Für ihr philosophisches Gesamtwerk wurde Seyla Benhabib im Jahr 2009 mit dem Ernst Bloch-Preis der Stadt Ludwigshafen ausgezeichnet. Eine wichtige Grundlage ihres philosophischen Denkens stellt für Seyla Benhabib die Rekonstruktion der politischen Theorie Hannah Arendts dar, der sie im Jahr 1996 eine ausführliche Darstellung gewidmet hat ("Hannah Arendt - die melancholische Denkerin der Moderne", Frankfurt/Main 2006). Die philosophischen Konsequenzen aus den Erfahrungen der deutsch-jüdischen Philosophin Arendt mit dem Totalitarismus des 20. Jahrhunderts enthalten für Benhabib auch entscheidende Anregungen und Anknüpfungspunkte für das Durchdenken der politischen Probleme auf der Schwelle zum 21. Jahrhundert.

Die Tübinger Auszeichnung des Dr. Leopold Lucas-Preises wurde 1972 von dem im Juli 1998 verstorbenen Generalkonsul Franz D. Lucas, ehemals Ehrensenator der Eberhard Karls Universität Tübingen, zum 100. Geburtstag seines in Theresienstadt umgekommenen Vaters, des jüdischen Gelehrten und Rabbiners Dr. Leopold Lucas aus Marburg, zu dessen Gedenken gestiftet.

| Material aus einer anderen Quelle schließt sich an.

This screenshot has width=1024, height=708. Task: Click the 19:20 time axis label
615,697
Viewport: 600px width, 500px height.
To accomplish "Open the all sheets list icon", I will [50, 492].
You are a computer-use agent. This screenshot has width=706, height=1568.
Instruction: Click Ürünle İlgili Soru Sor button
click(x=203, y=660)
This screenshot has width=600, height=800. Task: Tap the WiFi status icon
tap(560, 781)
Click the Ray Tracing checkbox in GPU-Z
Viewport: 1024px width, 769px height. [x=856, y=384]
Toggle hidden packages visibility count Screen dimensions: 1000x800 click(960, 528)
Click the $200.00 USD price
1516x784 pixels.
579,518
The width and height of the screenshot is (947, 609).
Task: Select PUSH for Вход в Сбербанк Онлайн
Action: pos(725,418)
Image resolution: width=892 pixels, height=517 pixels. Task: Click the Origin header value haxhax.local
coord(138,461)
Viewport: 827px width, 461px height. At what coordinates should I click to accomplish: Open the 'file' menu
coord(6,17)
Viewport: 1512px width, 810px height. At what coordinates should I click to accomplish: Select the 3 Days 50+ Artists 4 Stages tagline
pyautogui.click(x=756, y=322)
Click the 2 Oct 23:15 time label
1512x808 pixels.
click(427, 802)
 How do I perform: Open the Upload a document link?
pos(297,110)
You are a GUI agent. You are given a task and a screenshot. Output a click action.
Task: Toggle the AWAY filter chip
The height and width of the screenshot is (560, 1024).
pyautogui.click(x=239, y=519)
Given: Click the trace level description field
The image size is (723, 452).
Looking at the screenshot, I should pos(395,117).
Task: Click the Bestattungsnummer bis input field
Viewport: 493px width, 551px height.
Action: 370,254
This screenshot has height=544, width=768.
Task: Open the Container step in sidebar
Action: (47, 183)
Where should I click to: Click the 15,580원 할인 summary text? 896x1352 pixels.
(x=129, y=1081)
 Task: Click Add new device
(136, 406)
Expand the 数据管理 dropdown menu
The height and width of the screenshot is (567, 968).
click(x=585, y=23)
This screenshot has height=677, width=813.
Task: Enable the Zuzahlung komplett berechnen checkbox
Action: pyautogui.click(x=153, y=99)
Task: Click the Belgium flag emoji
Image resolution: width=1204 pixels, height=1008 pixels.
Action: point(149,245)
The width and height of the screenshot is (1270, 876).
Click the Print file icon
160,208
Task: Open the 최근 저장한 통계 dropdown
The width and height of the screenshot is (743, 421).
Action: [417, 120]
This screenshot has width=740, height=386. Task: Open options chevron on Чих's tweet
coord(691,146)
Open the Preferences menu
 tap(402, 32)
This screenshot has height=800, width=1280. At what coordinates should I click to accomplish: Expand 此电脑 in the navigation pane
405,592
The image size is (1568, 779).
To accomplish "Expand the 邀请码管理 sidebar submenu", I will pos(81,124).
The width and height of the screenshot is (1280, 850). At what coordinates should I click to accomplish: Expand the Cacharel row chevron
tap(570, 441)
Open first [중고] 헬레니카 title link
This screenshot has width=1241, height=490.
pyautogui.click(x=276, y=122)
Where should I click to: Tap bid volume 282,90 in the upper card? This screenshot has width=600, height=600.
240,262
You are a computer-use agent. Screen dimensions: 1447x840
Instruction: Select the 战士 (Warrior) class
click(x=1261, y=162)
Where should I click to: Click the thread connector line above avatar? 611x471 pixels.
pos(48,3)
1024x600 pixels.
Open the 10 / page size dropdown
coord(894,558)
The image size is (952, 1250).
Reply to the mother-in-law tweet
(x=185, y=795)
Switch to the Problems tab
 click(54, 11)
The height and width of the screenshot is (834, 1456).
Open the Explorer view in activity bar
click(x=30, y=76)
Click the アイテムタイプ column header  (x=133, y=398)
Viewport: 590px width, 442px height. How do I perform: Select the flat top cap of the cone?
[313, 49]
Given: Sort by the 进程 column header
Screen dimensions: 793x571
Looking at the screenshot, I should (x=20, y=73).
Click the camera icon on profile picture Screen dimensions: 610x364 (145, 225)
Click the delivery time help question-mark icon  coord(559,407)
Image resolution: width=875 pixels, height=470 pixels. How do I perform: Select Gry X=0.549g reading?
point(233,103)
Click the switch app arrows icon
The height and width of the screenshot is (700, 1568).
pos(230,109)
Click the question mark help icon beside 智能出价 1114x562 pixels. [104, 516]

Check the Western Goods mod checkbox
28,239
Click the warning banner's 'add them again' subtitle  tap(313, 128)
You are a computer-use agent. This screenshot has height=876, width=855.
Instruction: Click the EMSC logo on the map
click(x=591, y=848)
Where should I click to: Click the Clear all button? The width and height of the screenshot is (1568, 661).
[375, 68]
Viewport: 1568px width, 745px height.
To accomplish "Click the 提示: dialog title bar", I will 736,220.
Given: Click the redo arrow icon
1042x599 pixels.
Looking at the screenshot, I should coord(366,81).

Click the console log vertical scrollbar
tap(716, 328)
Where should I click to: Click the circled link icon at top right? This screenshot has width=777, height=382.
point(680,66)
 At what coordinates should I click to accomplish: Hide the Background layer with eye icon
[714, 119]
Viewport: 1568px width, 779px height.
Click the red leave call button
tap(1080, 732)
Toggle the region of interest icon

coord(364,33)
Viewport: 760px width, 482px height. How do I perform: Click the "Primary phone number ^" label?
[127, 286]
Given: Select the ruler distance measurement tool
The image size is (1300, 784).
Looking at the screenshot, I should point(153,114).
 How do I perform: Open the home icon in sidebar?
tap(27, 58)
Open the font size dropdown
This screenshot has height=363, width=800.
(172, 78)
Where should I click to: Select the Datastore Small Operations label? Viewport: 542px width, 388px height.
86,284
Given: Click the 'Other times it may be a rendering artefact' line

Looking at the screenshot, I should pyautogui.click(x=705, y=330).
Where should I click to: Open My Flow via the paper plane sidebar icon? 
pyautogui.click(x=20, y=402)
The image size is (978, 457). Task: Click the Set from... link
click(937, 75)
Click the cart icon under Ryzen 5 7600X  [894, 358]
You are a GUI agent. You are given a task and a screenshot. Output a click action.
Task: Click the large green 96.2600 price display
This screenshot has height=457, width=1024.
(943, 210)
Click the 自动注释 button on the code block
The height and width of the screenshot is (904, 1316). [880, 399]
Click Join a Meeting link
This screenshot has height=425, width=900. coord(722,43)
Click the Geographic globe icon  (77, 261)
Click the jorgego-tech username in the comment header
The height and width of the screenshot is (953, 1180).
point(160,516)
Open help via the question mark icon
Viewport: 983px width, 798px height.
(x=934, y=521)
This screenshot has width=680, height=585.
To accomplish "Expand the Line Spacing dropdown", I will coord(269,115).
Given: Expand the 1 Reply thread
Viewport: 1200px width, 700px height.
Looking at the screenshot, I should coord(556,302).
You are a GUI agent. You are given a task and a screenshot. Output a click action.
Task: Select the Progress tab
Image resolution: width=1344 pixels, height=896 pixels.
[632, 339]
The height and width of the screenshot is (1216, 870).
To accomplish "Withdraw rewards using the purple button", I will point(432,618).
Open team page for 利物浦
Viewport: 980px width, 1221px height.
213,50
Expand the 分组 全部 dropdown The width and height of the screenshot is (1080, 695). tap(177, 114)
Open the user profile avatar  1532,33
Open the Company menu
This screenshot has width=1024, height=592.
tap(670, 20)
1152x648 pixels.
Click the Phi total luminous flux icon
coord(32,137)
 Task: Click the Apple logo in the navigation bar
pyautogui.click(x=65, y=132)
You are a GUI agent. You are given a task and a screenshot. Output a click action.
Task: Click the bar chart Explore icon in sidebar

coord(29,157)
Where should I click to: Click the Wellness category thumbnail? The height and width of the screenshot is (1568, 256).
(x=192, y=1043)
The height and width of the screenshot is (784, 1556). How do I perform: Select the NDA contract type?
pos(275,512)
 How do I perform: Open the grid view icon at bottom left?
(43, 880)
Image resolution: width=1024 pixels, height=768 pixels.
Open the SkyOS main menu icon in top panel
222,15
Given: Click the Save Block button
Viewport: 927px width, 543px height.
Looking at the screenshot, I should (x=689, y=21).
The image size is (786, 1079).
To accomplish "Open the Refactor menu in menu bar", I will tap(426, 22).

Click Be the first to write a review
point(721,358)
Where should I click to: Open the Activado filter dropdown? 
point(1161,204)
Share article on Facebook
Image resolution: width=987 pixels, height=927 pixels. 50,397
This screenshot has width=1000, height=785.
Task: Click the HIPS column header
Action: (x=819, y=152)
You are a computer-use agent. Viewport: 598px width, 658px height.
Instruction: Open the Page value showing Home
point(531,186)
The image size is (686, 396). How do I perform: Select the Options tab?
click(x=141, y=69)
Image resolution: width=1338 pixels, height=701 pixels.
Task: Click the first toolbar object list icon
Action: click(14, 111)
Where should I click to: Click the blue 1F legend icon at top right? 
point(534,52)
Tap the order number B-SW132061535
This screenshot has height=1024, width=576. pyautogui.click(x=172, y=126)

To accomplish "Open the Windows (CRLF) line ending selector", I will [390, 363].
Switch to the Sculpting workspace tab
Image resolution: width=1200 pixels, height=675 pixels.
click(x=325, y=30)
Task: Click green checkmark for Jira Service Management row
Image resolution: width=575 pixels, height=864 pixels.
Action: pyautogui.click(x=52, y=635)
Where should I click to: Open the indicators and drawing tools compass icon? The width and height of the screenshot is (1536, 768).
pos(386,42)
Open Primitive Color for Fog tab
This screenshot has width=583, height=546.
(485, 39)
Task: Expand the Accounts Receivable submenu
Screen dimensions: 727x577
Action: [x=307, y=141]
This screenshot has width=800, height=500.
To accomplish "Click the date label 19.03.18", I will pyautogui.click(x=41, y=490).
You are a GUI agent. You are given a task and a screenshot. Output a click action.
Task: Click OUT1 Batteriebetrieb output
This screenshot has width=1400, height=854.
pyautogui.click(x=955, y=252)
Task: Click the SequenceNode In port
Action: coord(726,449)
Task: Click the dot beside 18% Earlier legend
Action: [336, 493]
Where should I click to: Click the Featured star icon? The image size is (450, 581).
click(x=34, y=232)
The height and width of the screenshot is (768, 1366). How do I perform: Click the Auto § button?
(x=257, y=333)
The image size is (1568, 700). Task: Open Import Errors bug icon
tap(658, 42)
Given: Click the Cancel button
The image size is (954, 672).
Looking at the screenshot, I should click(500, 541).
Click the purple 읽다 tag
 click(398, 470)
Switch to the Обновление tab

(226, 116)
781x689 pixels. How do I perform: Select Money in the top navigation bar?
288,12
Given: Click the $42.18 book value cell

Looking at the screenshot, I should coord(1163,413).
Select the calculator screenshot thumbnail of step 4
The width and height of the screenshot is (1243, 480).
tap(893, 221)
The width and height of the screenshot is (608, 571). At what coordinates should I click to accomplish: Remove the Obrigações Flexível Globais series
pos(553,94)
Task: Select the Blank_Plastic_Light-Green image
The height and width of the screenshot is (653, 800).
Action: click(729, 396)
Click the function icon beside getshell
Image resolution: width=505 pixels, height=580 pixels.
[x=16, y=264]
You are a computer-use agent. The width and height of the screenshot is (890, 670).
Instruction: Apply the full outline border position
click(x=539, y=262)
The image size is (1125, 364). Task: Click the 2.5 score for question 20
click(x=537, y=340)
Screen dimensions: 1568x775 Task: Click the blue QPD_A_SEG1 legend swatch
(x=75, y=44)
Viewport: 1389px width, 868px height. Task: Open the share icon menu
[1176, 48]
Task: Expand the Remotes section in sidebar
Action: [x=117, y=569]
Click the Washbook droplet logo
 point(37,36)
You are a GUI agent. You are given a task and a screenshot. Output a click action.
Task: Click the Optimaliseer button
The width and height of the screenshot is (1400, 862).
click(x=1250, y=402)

Er wird alljährlich von der Evangelisch-Theologischen Fakultät im Namen der Universität Tübingen verliehen.

Zu den bisherigen Preisträgern gehörten prominente Gelehrte wie Schalom Ben-Chorin (1974), Karl Raimund Popper (1981), Karl Rahner (1982), Fritz Stern und Hans Jonas (1984), Paul Ricoeur (1989), Michael Walzer (1998), André Chouraqui (1993), Moshe Zimmermann (2002), Yosef Hayim Yerushalmi (2005) und Dieter Henrich (2008) oder Repräsentanten des religiösen und kirchlichen Lebens wie der 14. Dalai Lama Tenzin Gyatso (1988), der polnische Erzbischof Henryk Muszynski (1997) und der evangelische Bischof Eduard Lohse (2007) oder Vertreter aus Kultur und Politik wie der frühere senegalesische Staatspräsident und Dichter Léopold Sédor Senghor (1983) und der Altbundespräsident Richard von Weizsäcker (2000). Der Preisträger des vorigen Jahres war der israelische Sozialphilosoph Avishai Margalit.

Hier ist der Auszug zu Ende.